* [Task instructions]
Lay out every line of the records below as a numbered list, leaving out blank lines.

::: Supplied entries :::

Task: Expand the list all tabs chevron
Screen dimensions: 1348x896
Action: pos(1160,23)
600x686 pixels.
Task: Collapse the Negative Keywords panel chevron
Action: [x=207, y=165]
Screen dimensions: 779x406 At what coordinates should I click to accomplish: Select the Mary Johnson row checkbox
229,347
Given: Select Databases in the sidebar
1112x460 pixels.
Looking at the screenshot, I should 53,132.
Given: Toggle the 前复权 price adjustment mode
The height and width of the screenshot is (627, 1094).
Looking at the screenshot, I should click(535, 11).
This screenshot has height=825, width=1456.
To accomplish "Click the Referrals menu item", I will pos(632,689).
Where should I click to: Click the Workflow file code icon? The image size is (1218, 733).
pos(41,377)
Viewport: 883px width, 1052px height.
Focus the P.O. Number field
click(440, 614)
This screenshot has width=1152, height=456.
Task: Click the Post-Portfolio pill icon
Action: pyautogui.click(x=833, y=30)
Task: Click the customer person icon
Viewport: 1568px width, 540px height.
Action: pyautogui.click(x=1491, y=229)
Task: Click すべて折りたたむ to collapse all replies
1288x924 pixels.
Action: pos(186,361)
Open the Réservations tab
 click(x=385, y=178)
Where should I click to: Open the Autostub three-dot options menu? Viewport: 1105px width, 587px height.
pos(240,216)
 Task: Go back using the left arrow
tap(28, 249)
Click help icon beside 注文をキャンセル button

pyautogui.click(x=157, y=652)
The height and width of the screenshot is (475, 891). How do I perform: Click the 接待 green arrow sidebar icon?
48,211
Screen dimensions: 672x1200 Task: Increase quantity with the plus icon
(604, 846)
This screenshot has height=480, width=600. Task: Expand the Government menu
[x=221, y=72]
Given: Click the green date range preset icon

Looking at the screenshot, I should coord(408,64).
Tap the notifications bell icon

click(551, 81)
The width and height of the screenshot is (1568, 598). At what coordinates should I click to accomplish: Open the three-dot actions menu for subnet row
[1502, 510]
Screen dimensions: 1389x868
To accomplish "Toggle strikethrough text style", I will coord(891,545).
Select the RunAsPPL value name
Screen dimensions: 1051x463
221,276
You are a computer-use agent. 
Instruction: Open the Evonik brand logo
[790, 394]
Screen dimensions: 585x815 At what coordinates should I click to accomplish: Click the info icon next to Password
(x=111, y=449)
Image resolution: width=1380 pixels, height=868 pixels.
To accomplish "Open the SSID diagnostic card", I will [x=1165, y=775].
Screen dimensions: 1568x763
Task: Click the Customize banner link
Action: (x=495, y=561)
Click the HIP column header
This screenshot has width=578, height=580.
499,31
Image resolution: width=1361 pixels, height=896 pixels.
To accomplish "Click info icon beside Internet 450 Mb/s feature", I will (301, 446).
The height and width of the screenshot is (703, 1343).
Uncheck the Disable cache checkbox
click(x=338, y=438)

:::

* [Task response]
1. Task: Expand the list all tabs chevron
2. Screen dimensions: 1348x896
3. Action: pos(1160,23)
4. 600x686 pixels.
5. Task: Collapse the Negative Keywords panel chevron
6. Action: [x=207, y=165]
7. Screen dimensions: 779x406 At what coordinates should I click to accomplish: Select the Mary Johnson row checkbox
8. 229,347
9. Given: Select Databases in the sidebar
10. 1112x460 pixels.
11. Looking at the screenshot, I should 53,132.
12. Given: Toggle the 前复权 price adjustment mode
13. The height and width of the screenshot is (627, 1094).
14. Looking at the screenshot, I should click(535, 11).
15. This screenshot has height=825, width=1456.
16. To accomplish "Click the Referrals menu item", I will pos(632,689).
17. Where should I click to: Click the Workflow file code icon? The image size is (1218, 733).
18. pos(41,377)
19. Viewport: 883px width, 1052px height.
20. Focus the P.O. Number field
21. click(440, 614)
22. This screenshot has width=1152, height=456.
23. Task: Click the Post-Portfolio pill icon
24. Action: pyautogui.click(x=833, y=30)
25. Task: Click the customer person icon
26. Viewport: 1568px width, 540px height.
27. Action: pyautogui.click(x=1491, y=229)
28. Task: Click すべて折りたたむ to collapse all replies
29. 1288x924 pixels.
30. Action: pos(186,361)
31. Open the Réservations tab
32.  click(x=385, y=178)
33. Where should I click to: Open the Autostub three-dot options menu? Viewport: 1105px width, 587px height.
34. pos(240,216)
35.  Task: Go back using the left arrow
36. tap(28, 249)
37. Click help icon beside 注文をキャンセル button
38. pyautogui.click(x=157, y=652)
39. The height and width of the screenshot is (475, 891). How do I perform: Click the 接待 green arrow sidebar icon?
40. 48,211
41. Screen dimensions: 672x1200 Task: Increase quantity with the plus icon
42. (604, 846)
43. This screenshot has height=480, width=600. Task: Expand the Government menu
44. [x=221, y=72]
45. Given: Click the green date range preset icon
46. Looking at the screenshot, I should coord(408,64).
47. Tap the notifications bell icon
48. click(551, 81)
49. The width and height of the screenshot is (1568, 598). At what coordinates should I click to accomplish: Open the three-dot actions menu for subnet row
50. [1502, 510]
51. Screen dimensions: 1389x868
52. To accomplish "Toggle strikethrough text style", I will coord(891,545).
53. Select the RunAsPPL value name
54. Screen dimensions: 1051x463
55. 221,276
56. You are a computer-use agent. 
57. Instruction: Open the Evonik brand logo
58. [790, 394]
59. Screen dimensions: 585x815 At what coordinates should I click to accomplish: Click the info icon next to Password
60. (x=111, y=449)
61. Image resolution: width=1380 pixels, height=868 pixels.
62. To accomplish "Open the SSID diagnostic card", I will [x=1165, y=775].
63. Screen dimensions: 1568x763
64. Task: Click the Customize banner link
65. Action: (x=495, y=561)
66. Click the HIP column header
67. This screenshot has width=578, height=580.
68. 499,31
69. Image resolution: width=1361 pixels, height=896 pixels.
70. To accomplish "Click info icon beside Internet 450 Mb/s feature", I will (301, 446).
71. The height and width of the screenshot is (703, 1343).
72. Uncheck the Disable cache checkbox
73. click(x=338, y=438)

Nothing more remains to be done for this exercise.